▸ **Data extracted from a collection**:

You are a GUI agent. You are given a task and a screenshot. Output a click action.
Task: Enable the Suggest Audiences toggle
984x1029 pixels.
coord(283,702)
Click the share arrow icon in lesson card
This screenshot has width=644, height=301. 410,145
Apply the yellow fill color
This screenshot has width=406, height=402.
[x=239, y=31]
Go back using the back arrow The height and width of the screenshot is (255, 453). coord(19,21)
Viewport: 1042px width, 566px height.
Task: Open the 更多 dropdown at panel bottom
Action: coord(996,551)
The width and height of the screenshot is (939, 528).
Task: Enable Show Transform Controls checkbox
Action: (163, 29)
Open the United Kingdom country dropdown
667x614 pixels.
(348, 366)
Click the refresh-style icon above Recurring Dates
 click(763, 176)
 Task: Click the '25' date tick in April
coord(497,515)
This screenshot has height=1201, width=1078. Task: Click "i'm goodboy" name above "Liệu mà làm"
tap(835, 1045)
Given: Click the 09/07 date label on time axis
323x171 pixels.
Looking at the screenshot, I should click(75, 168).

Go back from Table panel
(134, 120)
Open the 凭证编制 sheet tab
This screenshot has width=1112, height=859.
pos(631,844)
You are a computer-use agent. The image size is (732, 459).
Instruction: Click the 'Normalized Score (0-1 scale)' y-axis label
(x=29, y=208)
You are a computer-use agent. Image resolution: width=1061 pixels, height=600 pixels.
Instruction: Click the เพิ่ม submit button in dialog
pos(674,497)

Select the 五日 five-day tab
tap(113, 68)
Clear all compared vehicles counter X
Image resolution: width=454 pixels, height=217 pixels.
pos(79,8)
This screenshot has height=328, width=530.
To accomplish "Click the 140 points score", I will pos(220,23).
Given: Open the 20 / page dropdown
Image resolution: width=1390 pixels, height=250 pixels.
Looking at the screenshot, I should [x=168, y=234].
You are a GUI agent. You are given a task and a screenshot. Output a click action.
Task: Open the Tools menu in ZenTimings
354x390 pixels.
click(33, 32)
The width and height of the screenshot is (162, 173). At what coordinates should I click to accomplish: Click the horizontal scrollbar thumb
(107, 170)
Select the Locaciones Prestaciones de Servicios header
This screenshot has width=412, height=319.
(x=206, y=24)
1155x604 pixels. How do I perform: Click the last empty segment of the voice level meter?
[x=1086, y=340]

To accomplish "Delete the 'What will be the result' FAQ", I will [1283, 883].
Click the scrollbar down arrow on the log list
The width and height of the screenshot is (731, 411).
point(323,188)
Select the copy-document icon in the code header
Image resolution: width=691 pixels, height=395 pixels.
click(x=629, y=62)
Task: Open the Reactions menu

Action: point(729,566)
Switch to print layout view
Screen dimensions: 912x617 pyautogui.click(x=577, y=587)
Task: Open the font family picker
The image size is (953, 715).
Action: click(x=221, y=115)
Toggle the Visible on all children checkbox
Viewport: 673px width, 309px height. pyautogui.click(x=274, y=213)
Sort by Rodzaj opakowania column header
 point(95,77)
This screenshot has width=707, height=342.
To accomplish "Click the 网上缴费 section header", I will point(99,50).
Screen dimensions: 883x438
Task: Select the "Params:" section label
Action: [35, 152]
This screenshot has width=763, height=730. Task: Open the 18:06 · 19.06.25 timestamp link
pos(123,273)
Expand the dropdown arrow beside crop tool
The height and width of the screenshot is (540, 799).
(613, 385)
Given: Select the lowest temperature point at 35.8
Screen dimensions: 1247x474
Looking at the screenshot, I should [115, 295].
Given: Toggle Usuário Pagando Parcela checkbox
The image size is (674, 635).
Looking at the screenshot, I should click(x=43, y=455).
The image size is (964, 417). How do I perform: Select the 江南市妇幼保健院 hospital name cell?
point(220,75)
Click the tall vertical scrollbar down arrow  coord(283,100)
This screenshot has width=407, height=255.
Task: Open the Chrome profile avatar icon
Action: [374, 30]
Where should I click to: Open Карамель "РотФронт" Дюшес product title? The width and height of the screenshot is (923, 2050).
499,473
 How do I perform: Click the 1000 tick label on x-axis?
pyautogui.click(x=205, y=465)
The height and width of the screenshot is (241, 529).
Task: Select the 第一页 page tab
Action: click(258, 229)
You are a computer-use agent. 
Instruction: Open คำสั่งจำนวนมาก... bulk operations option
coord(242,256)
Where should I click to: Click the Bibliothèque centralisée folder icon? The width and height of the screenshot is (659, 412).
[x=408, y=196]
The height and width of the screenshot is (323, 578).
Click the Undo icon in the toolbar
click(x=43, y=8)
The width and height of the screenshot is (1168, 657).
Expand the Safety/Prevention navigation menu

▸ **How to complete this task**:
Scan the records above for the lines holding "This screenshot has height=328, width=530." and "Expand the dropdown arrow beside crop tool". Transcribe those two and every line between them word for word, and no others.

▸ **Task result**:
This screenshot has height=328, width=530.
To accomplish "Click the 140 points score", I will pos(220,23).
Given: Open the 20 / page dropdown
Image resolution: width=1390 pixels, height=250 pixels.
Looking at the screenshot, I should [x=168, y=234].
You are a GUI agent. You are given a task and a screenshot. Output a click action.
Task: Open the Tools menu in ZenTimings
354x390 pixels.
click(33, 32)
The width and height of the screenshot is (162, 173). At what coordinates should I click to accomplish: Click the horizontal scrollbar thumb
(107, 170)
Select the Locaciones Prestaciones de Servicios header
This screenshot has width=412, height=319.
(x=206, y=24)
1155x604 pixels. How do I perform: Click the last empty segment of the voice level meter?
[x=1086, y=340]

To accomplish "Delete the 'What will be the result' FAQ", I will [1283, 883].
Click the scrollbar down arrow on the log list
The width and height of the screenshot is (731, 411).
point(323,188)
Select the copy-document icon in the code header
Image resolution: width=691 pixels, height=395 pixels.
click(x=629, y=62)
Task: Open the Reactions menu

Action: point(729,566)
Switch to print layout view
Screen dimensions: 912x617 pyautogui.click(x=577, y=587)
Task: Open the font family picker
The image size is (953, 715).
Action: click(x=221, y=115)
Toggle the Visible on all children checkbox
Viewport: 673px width, 309px height. pyautogui.click(x=274, y=213)
Sort by Rodzaj opakowania column header
 point(95,77)
This screenshot has width=707, height=342.
To accomplish "Click the 网上缴费 section header", I will point(99,50).
Screen dimensions: 883x438
Task: Select the "Params:" section label
Action: [35, 152]
This screenshot has width=763, height=730. Task: Open the 18:06 · 19.06.25 timestamp link
pos(123,273)
Expand the dropdown arrow beside crop tool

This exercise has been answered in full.